研究課題/領域番号 |
19K16085
|
研究機関 | 東京大学 |
研究代表者 |
木股 直規 東京大学, 大学院理学系研究科(理学部), 特任助教 (40822929)
|
研究期間 (年度) |
2019-04-01 – 2023-03-31
|
キーワード | メラノプシン / ipRGC / 非視覚光受容 |
研究実績の概要 |
本研究では、マウスメラノプシンの活性化プロセスに重要と考えらえるチロシン残基(Y224およびY309)の生理的な役割を解明するため、これらの残基の変異体メラノプシンをマウスipRGCに発現させ、光生理応答を野生型マウスと比較している。本年度は、Cre依存的にY309F変異体メラノプシンを発現するアデノ随伴ウイルス(AAV)を作製し、実験を行うのに十分な濃度の試料を得られた。そこで作製したAAVを、ipRGC特異的にCreを発現し、かつ視細胞が変性する遺伝子を持つマウスの眼球にインジェクションし、ipRGCにY309F変異体を発現するマウスを作製することを試みた。作製したマウスについて、ipRGCでの光受容能がレスキューされているかを検証するため、このマウスの行動リズムが環境の明暗サイクルに追従するかどうかを観測した。しかし、このマウスの行動リズムは明暗サイクルに追従しなかった。その原因として、(i)マウスでは加齢に伴いメラノプシンの発現量(すなわちCreの発現量)が減少し、導入したメラノプシンの発現量も低下した、または(ii)導入したメラノプシンは十分発現しているが、時計中枢である視交叉上核への情報伝達が起こらなかった、という可能性が考えられる。

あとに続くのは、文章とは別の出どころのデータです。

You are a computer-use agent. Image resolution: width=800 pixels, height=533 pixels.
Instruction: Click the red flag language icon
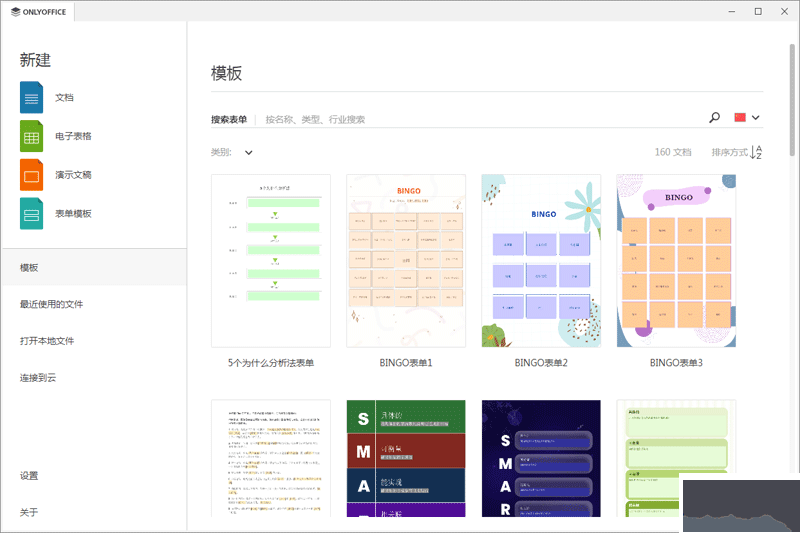click(x=741, y=118)
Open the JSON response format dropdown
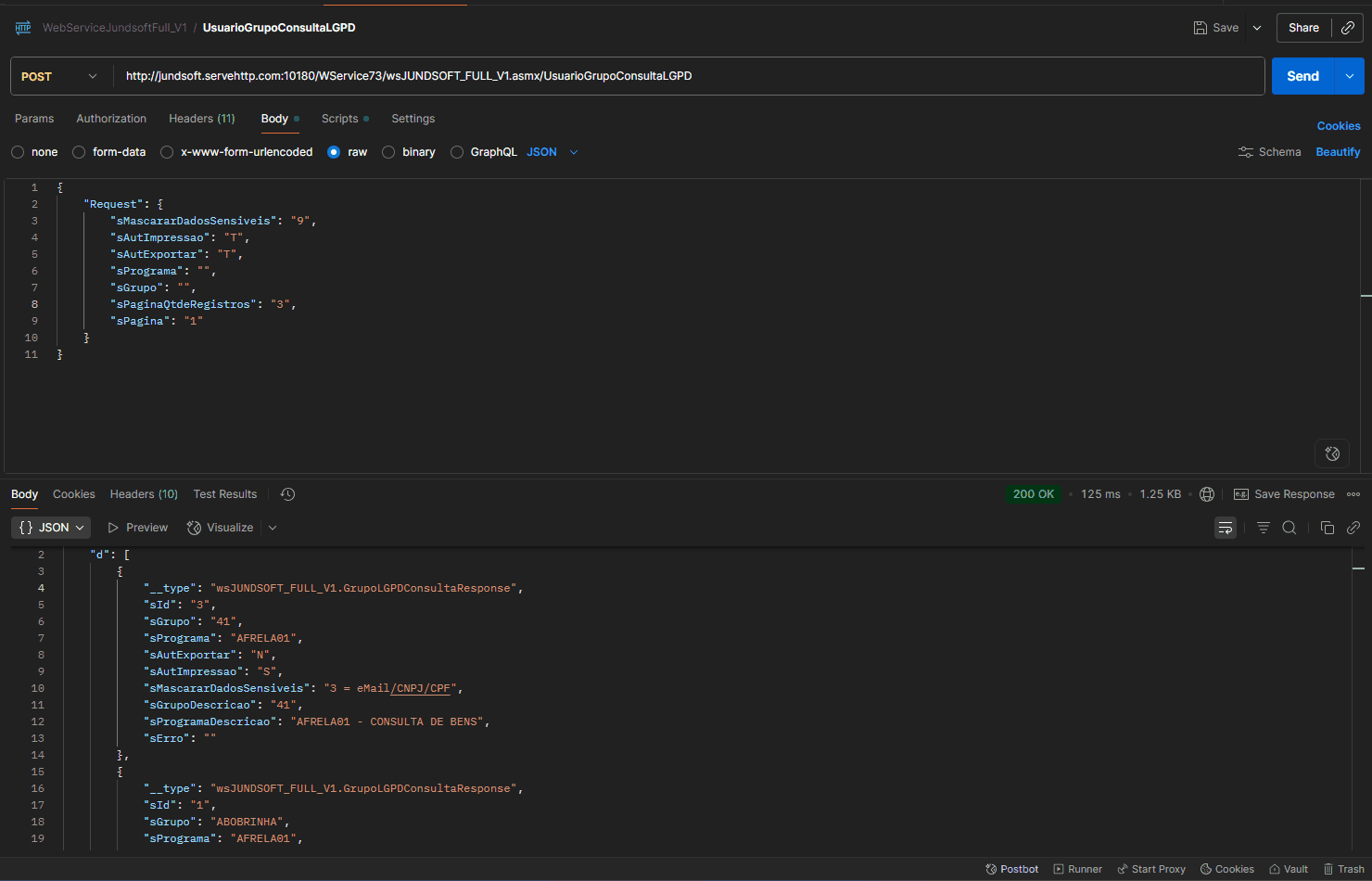This screenshot has height=881, width=1372. [51, 528]
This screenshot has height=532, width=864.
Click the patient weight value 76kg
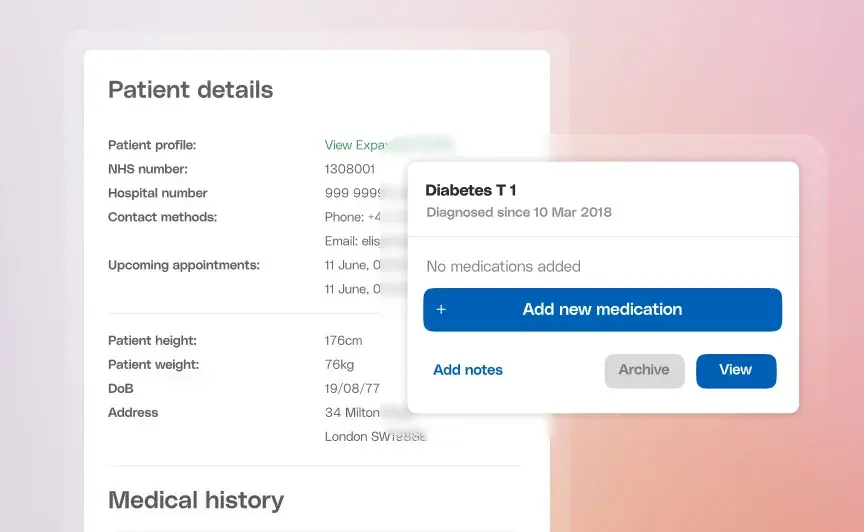(339, 364)
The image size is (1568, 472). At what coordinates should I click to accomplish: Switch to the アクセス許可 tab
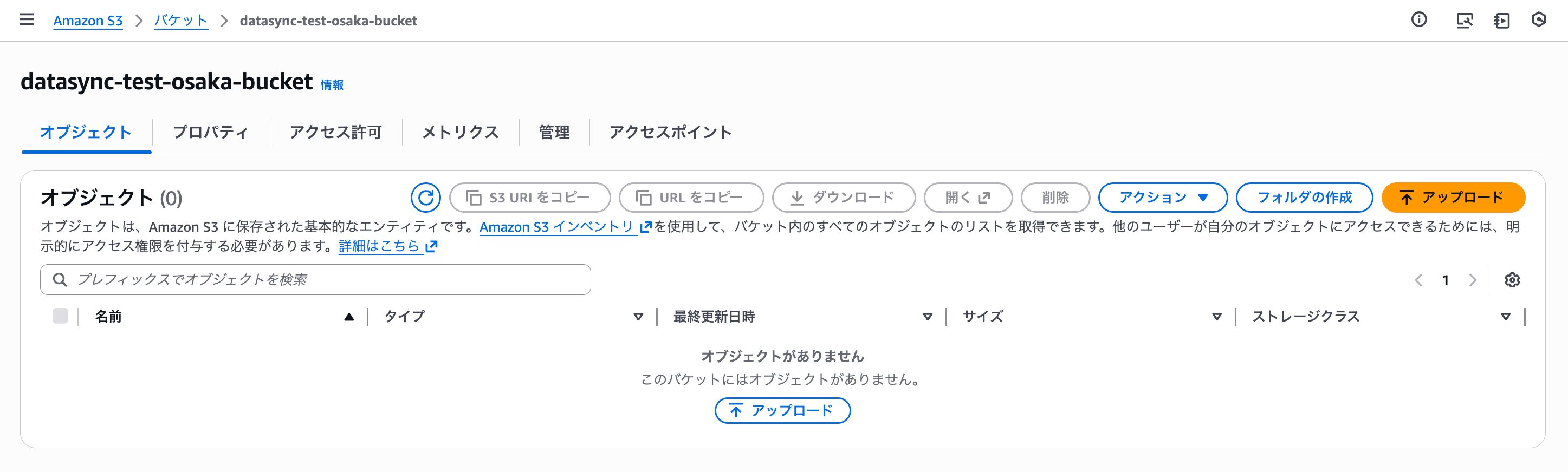[x=335, y=132]
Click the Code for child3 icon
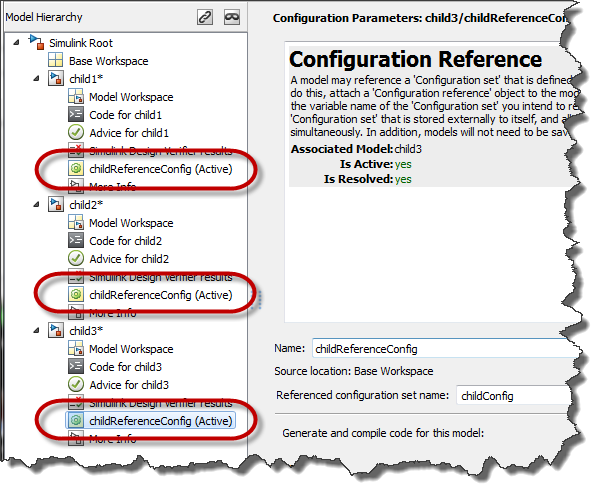This screenshot has height=498, width=605. [76, 367]
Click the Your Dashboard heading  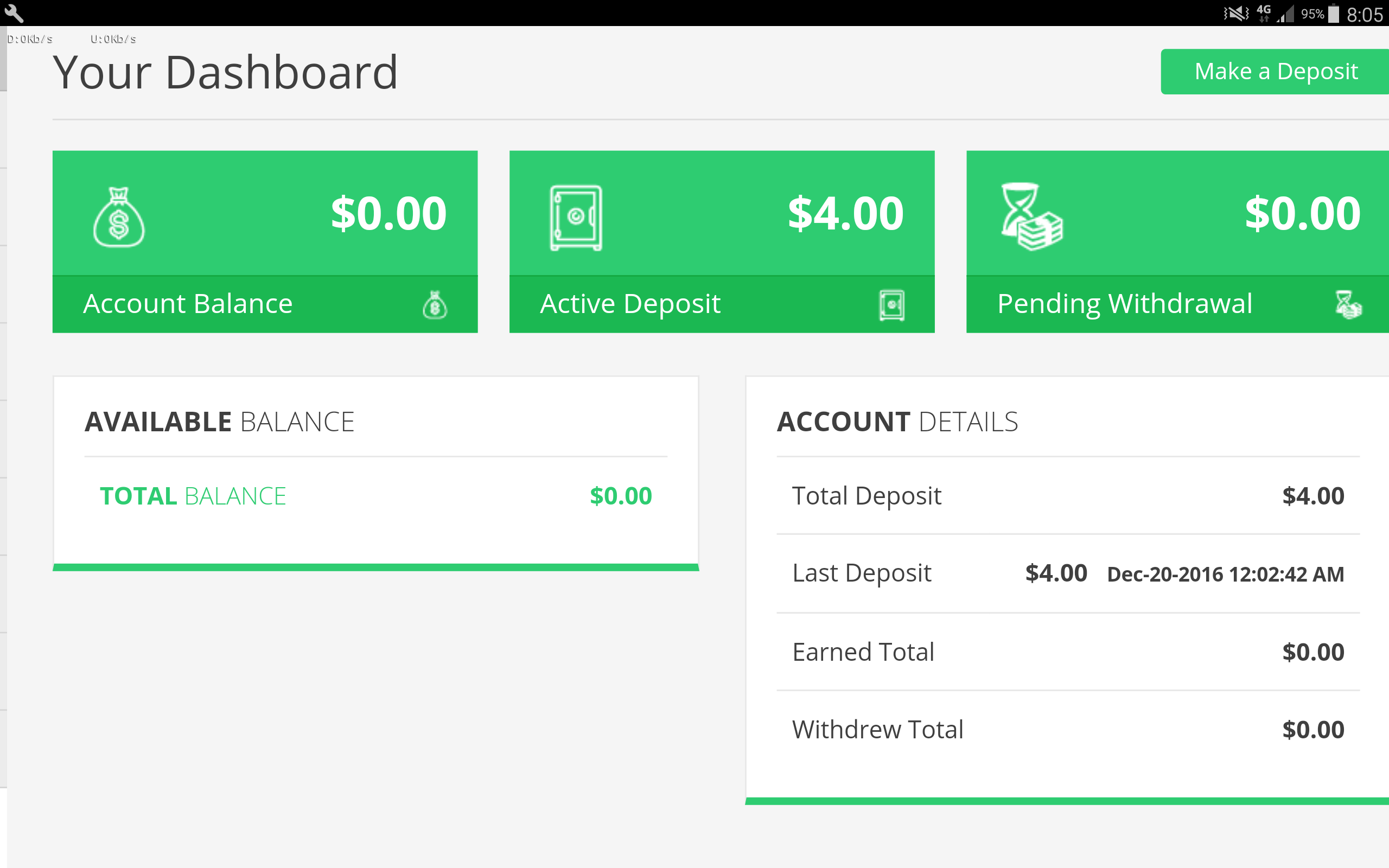(x=225, y=73)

特に後者について、マウスの発生において網膜での光受容が正常な神経投射および体内時計に重要であることが報告されている(Chew et al. (2017) elife)。この報告を踏まえ、本結果はマウスの発生に必須の光受容を受け付ける週齢の期限(臨界点)があることを示唆している。
|
現在までの達成度 (区分) |
現在までの達成度 (区分)
2: おおむね順調に進展している
理由
本年度はメラノプシン変異体を発現するためのAAVの作製に成功し、マウス眼球へのインジェクションおよび光生理応答の比較に着手できた。飼育していたマウスの都合上、予定よりも老齢のマウスを実験に用いることになったことで、目的としていた変異型メラノプシンによる光生理応答を見ることはできなかった。一方で、ipRGCにメラノプシンを発現させることで光機能がレスキューできるかどうかにマウスの週齢が関与している、すなわち、マウスipRGCの機能またはipRGCが関わる神経回路の形成には臨界点が存在する可能性を見出すことができた。本計画の本来の目的とは異なるものの、加齢によるipRGCの機能形成への影響という新たな研究のきっかけが得られた点は、研究の発展に寄与する可能性が考えられる。また、本研究の遂行においても、使用できるマウスの条件が明らかになったことで今後の実験の効率化が期待できる。以上を総合し、本研究の進捗状況をおおむね順調であると評価する。
|
今後の研究の推進方策 |
昨年度の結果から、AAVを用いたメラノプシンの発現によるipRGCの光機能の回復には、マウスの週齢が重要である可能性が浮上した。そこで、若齢マウスと老齢マウスの眼球に、野生型メラノプシンを発現するAAVをインジェクションし、それぞれのマウスの光生理機能、具体的には体内時計の光同調および瞳孔反射について比較解析する。この結果から、メラノプシンの発現によって光生理機能が回復するマウスの週齢を明らかにし、以下の実験の条件を決定する。 まず、AAVを用いてY224F変異体またはY309F変異体のメラノプシンをipRGCに発現したマウスを作製し、体内時計の光同調および瞳孔反射について野生型メラノプシンを発現したマウスと比較解析する。特に、これらの変異はメラノプシンの活性化プロセスに影響を与える可能性があるため、光刺激直後の反応速度を観測できる瞳孔反射について詳細に解析する予定である。 さらに、本年度はメラノプシンのGタンパク質選択性にも着目し、変異型メラノプシンの作製・解析を試みる。我々を含む複数の研究グループが、マウスメラノプシンが従来知られていたGq型に加えて、Gs型のGタンパク質を活性化することを見出している。そこで、本研究ではこの選択性が個体の光応答に与える影響を検証するため、GsまたはGqを選択的に活性化する変異型メラノプシンを作製する。具体的には、メラノプシン分子の中でGタンパク質と相互作用すると考えられる細胞内ループの変異体、もしくはこのループを他のGPCRの配列に置換したキメラを作製し、これらの変異体が光依存的にGsまたはGqを選択的に活性化するかどうかを培養細胞で検証する予定である。
|
次年度使用額が生じた理由 |
以下の理由により、本年度に遂行する予定であった予算の一部が未遂行になったためである。 (i) 所属する研究室の主催者が退官したことに伴う実験体制の移行により、予定していた実験の一部に遅れが生じた。 (ii) 新型感染症の影響で、参加予定だった学会等が全てオンライン開催となり、交通・宿泊費の必要がなくなった。